[Information Boundary: Start]

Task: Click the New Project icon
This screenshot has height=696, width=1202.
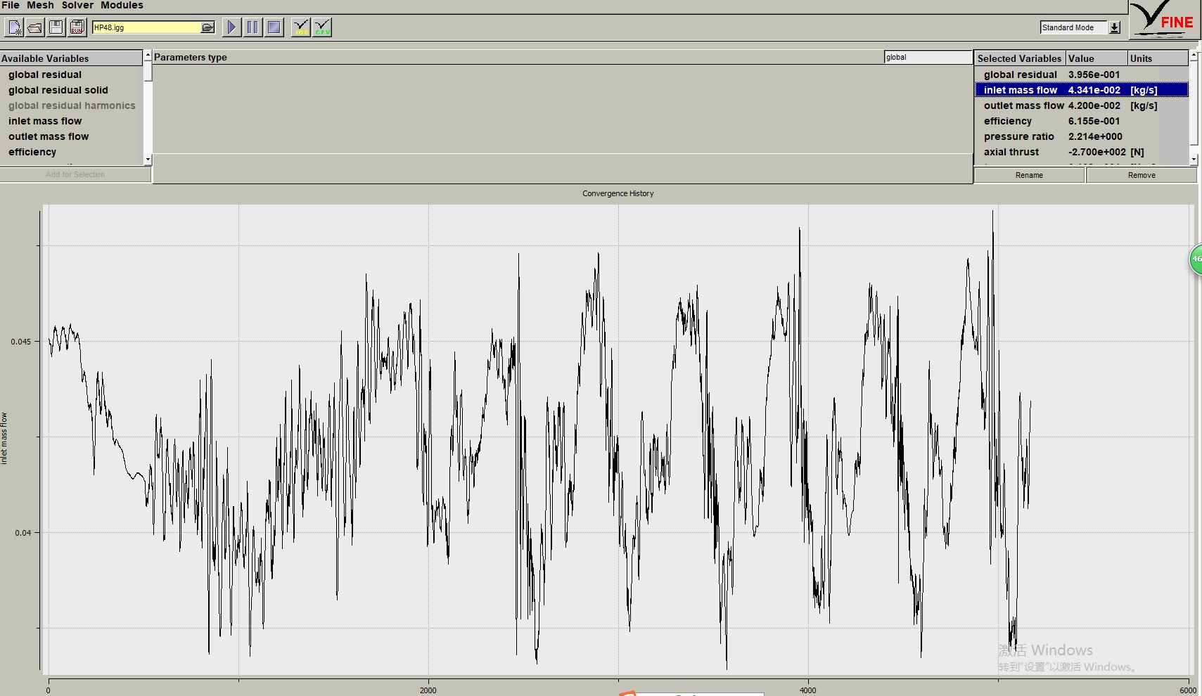Action: point(14,27)
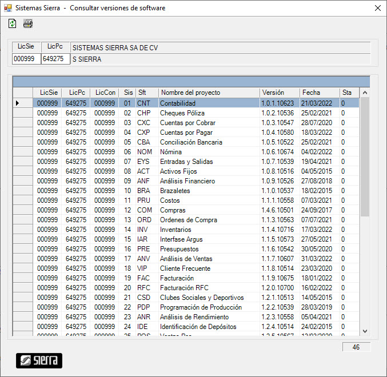This screenshot has height=377, width=387.
Task: Click the vertical scrollbar thumb
Action: click(365, 157)
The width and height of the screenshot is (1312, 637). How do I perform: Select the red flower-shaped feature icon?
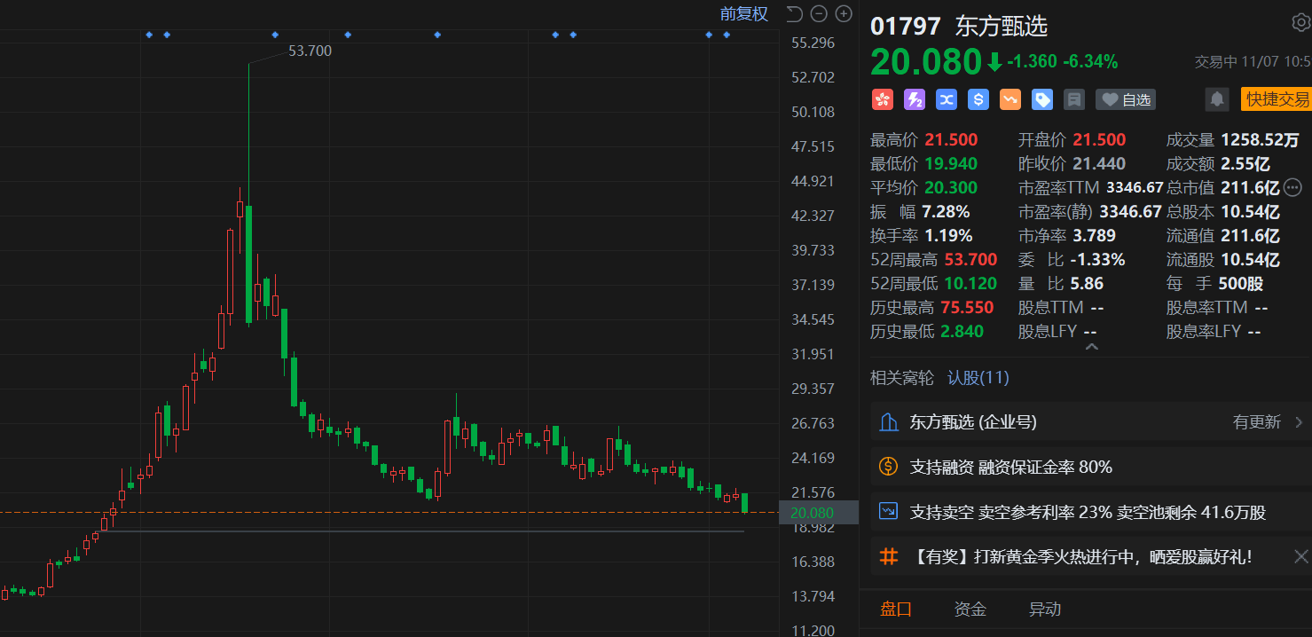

[Information Boundary: End]

> **Work task**: Leaving out every picture, copy exactly the lines from the one that contains "This screenshot has height=696, width=1202." through the end of the entries above.

> **Answer to this problem**:
This screenshot has height=696, width=1202.
Action: point(14,27)
This screenshot has height=377, width=387.
Task: Click the vertical scrollbar thumb
Action: click(365, 157)
The width and height of the screenshot is (1312, 637). How do I perform: Select the red flower-shaped feature icon?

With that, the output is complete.